Pendant l’incarcération, Ali maintient le bateau à flot et ouvre une porte pour un album, dont tout le monde sait déjà qu’il sera mythique. Cette discussion permanente entre le dedans et le dehors sera parfaitement illustrée dans le morceau “La Lettre”, un classique de Mauvais Œil, qui sera souvent repris par d’autres artistes plus tard.

Le mètre étalon du rap hardcore français

Lunatic revient donc sous les regards de tout le rap français en 1999 avec un titre fort, “Civilisé”, et un nouveau label, 45 Scientific. Cette structure a été montée uniquement autour du groupe, avec Geraldo et Jean-Pierre Seck. Le but : être totalement indépendants. “Civilisé” est une plateforme folle du nouveau style de Booba, haché, cru, presque parlé, sans aucun artifice. Le duo se polarise. Ali devient de plus en plus spirituel, engagé et codé. Booba devient de plus en plus terre à terre, direct, avec des images extrêmes et crues. C’est exactement cette énergie nouvelle, encore plus frictionnelle, qui va donner naissance à Mauvais Œil, un véritable ovni du rap français qui n’aura lieu qu’une fois. Comme la naissance. Comme la mort.

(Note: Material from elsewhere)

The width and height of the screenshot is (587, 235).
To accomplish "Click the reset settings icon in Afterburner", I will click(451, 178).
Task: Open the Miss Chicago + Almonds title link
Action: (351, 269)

Ce qui est marquant dans la conception de Mauvais Œil, c’est qu’il oscille entre attente et urgence, mais qu’il est maîtrisé de bout en bout. La production est un mélange du Lunatic d’avant et de celui d’après. Geraldo et son cousin Cris Prolific jouent sur le son analogique, sec et lugubre (très Mobb Deepien) des débuts de Lunatic, pendant que de nouveaux talents émergent avec un son plus synthétique et métallique : Marc et Clément d’Animalsons, ainsi que Fred Dudouet, alias Le Magicien.

Un peu comme l’alliance étrange des thèmes de Booba et Ali, ces sonorités très différentes forment un ensemble cohérent, brut. Les changements de batteries et de rythmiques offrent un parfait écrin pour les crochets en pleine mâchoire de Booba et les réflexions spirituelles profondes d’Ali. Une victoire sur tous les tableaux.

Morceau d’ouverture après l’intro et seul clip du groupe, “Pas le temps pour les regrets” va devenir un étendard parfait pour le duo, avec son violon lancinant et ses paroles sans retour en arrière. Tout l’album est une déclaration de guerre face à un rap français qu’ils considèrent comme trop vieux ou arriéré. Les extraits “Si tu kiffes pas…” et “Le son qui met la pression” sont des brûlots sans réelle thématique, croisant toute la colère contenue de Booba avec la sagesse contenante d’Ali.

Puis il y a les expériences comme “Groupe sanguin” et “Le silence n’est pas un oubli”, musique concrète en 2000 dans le milieu du rap français. Les proches Sir Doum’s, Malekal Morte et Jockey assurent une ouverture supplémentaire, mais tous les yeux sont rivés sur la moindre ligne de Booba, précise, efficace, criante de vérité. Le succès sera total jusqu’au disque d’or, en totale indépendance. Et sans le streaming. Mauvais Œil devient un modèle d’album qui sera souvent pris comme exemple par les générations suivantes de rappeurs.

La dichotomie devient le moteur principal, la double lecture possible de chaque morceau, chaque parole, mais “si tu en tues un, protège ton dos car il en reste un”. Ce talent d’équilibriste cumulé par les deux rappeurs assure à Lunatic un des albums les plus passionnants et construits du rap français, ouvert à toutes les théories, analysé pour son écriture et sa technique.

Or, cet équilibre est menacé par l’impact de Booba sur le rap français, son aura déjà énorme pour un début de carrière. Comme Prodigy au sein de Mobb Deep, Booba a trop de textes, trop de coups de poing, trop d’images marquantes qu’il faut délivrer. Il part alors sur son premier album solo, Temps mort, qui marque la fin de son aventure avec 45 Scientific et de son duo avec Ali, Lunatic.

Reste un dernier morceau, “Strass et Paillettes”, sur Temps Mort, qui sonne comme un chant du cygne, mélancolique et sombre. Avec une mélodie qui semble jouée à l’envers, comme si l’équilibre Lunatic était arrivé au bout de la bande magnétique de la cassette et que l’histoire se rembobinait à grande vitesse pour réécouter ces années 1990 hors-norme et légendaires. Entre deux eaux, entre deux raps. Entre la vie et la mort.